• **What you have to do**
Repeat every entry word for word. Images do not belong in the copy.

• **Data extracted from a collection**
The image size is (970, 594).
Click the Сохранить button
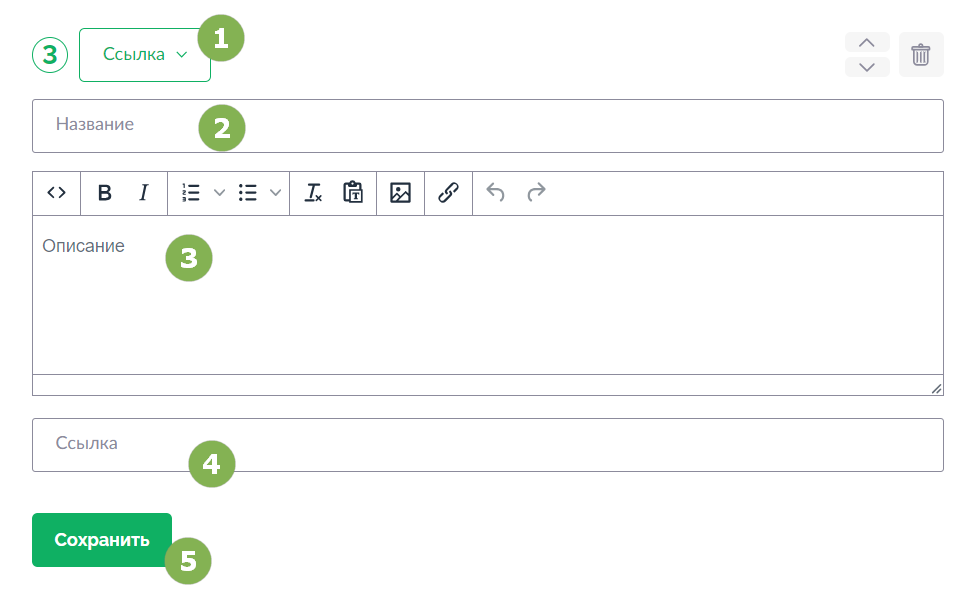(x=102, y=540)
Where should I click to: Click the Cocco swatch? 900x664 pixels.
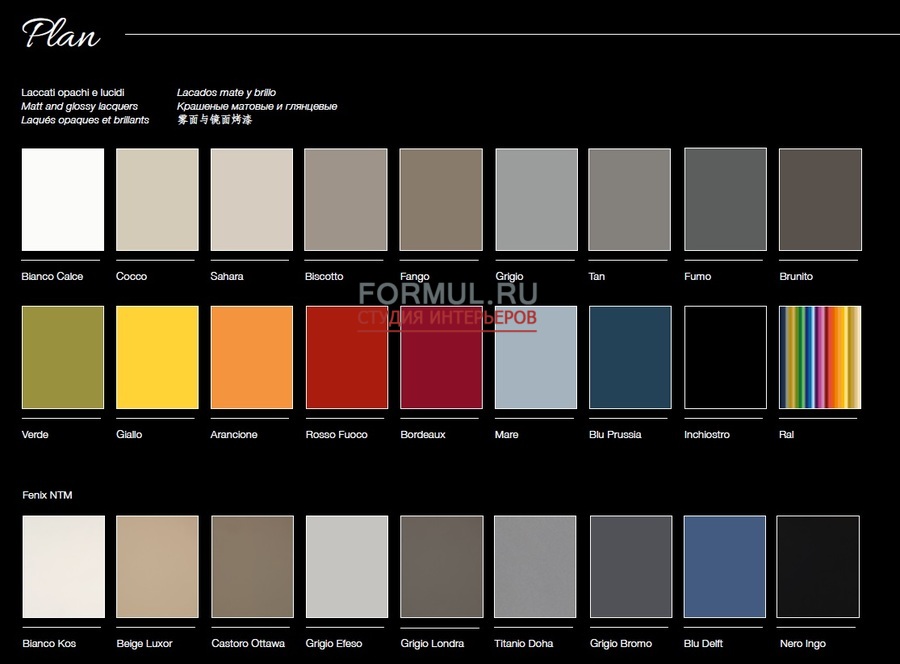click(x=156, y=198)
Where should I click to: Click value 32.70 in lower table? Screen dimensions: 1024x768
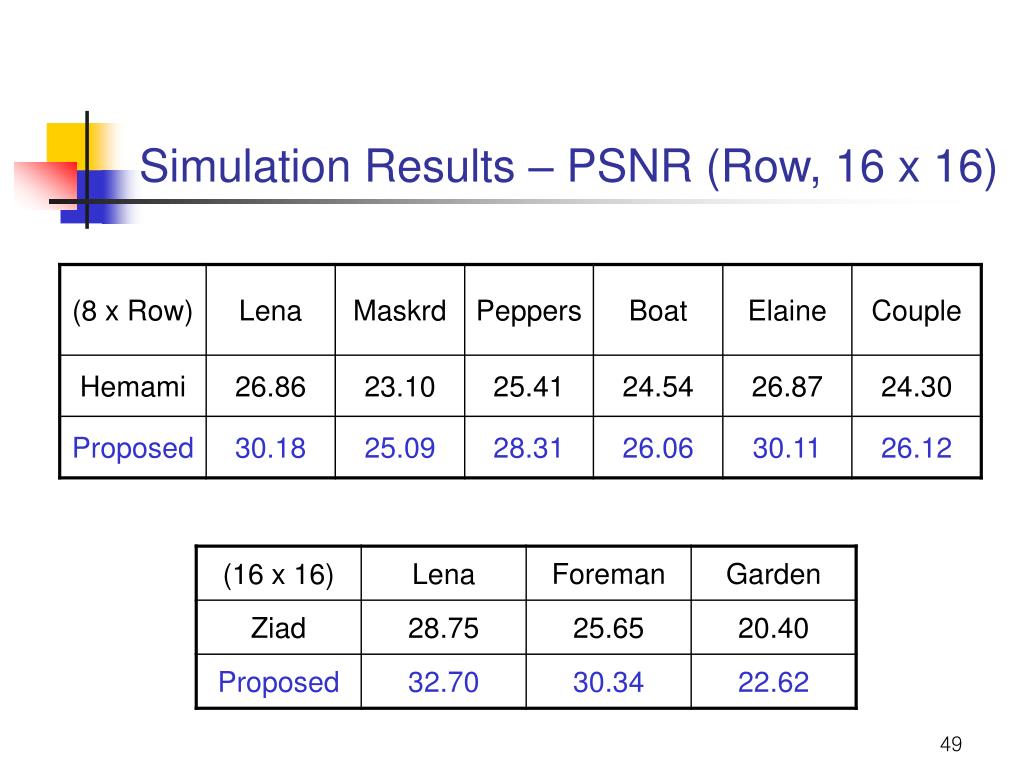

• **Reply**
The image size is (970, 594).
Click the Сохранить button
(x=102, y=540)
Where should I click to: Click the Cocco swatch? 900x664 pixels.
click(x=156, y=198)
Where should I click to: Click value 32.70 in lower table? Screen dimensions: 1024x768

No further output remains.